"When dawn spreads its paintbrush on the plain, spilling purple... ," Sons of the Pioneers theme for TV show "Wagon Train." Dawn on the mythic Santa Fe Trail, New Mexico, looking toward Raton from Cimarron. -- Clarkphoto. A curmudgeon artist's musings melding metaphors and journalism, for readers in more than 150 countries.

Wednesday, January 27, 2010

Ring Around the Moon

"A storm is coming," my folks would say, in those long ago days before TV, or TV weather forecasts, and certainly before superduperpuperxtraspecialwithcute-name radar that keeps us "updated," by shineywiteteethweather celebrities who promise to "take care of us," by showing the exact track and timing and directions and velocities of wind, amounts of precip, amount of mold, pollen, and how thick the hair is on the back of the squirrels.

My parents knew because they had seen a wide circle around the moon.

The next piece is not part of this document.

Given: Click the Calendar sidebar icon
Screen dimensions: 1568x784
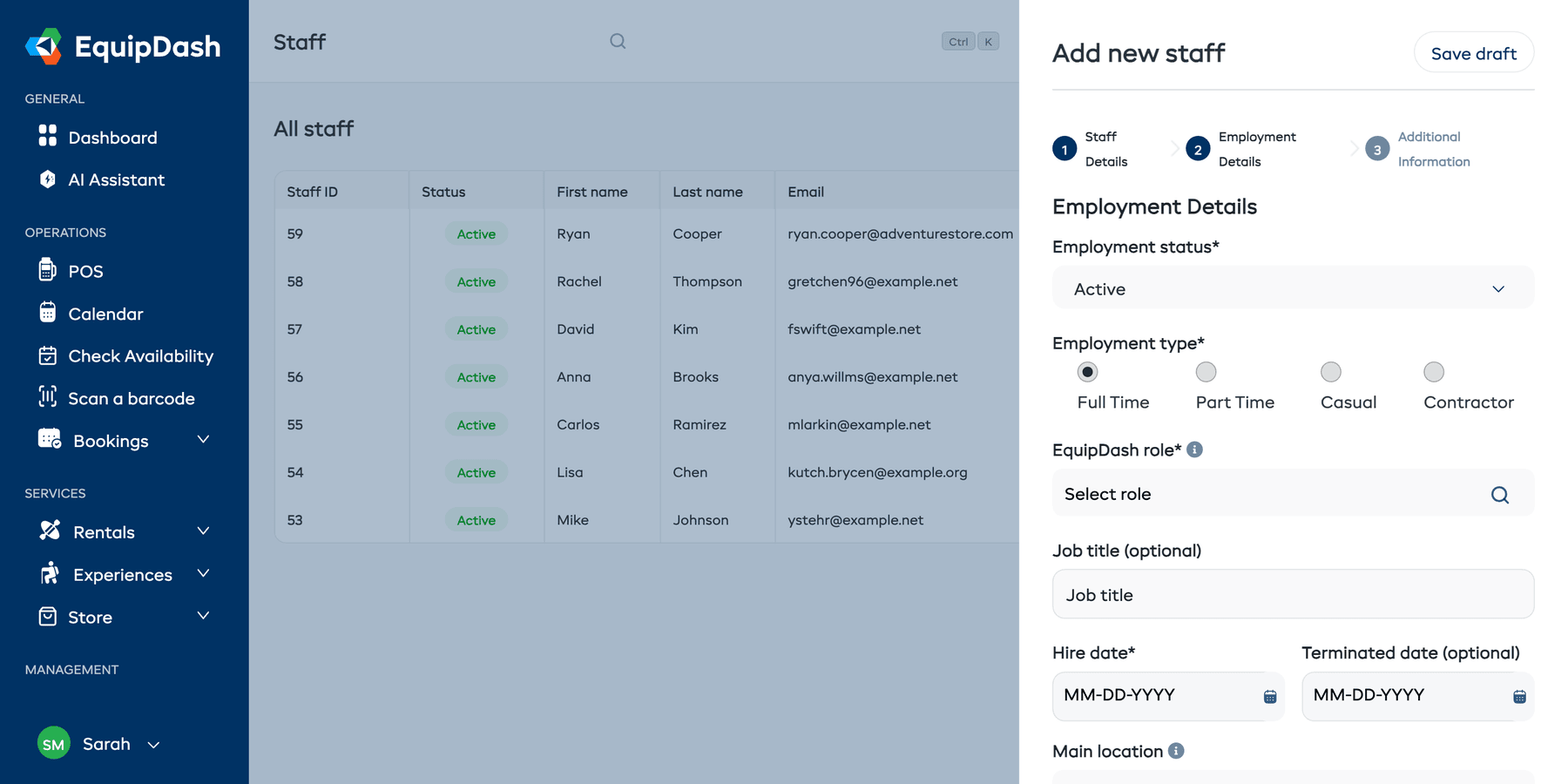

I was outside last night and looked up, and there was the moon, with a eerie white circle around it, cause by reflections of moonlight through ice clouds that are precursors of coming weather change.

I'm amazed our ancestors survived without Gary England or Mike Morgan or some other person we watch because "we like" them. Our ancestors knew when a storm was coming without all the fancy gadgets. They knew enough to stock up on food and wood, to care for the livestock, to handle the worst Nature could throw at them, in poorly insulated homes without electricity, central heat, or even gas heat. That's because they lived with nature, not quarantined from it as we are. They, like the American Indians, could forecast the weather because they could read the signs.

There were others than just the circle around the moon, of course. The color of skies, the directions of winds, and probably many we have forgotten or never heard about.

Went to the grocery store to "stock up," this evening. I've never seen so many empty shelves. Oblivious to the circle around the moon, but tuned in to TV, Okies are getting ready. As the Apostle Paul wrote in a different context, we are "laying by in store," a very old weather term for what people did when they saw the circle around the moon.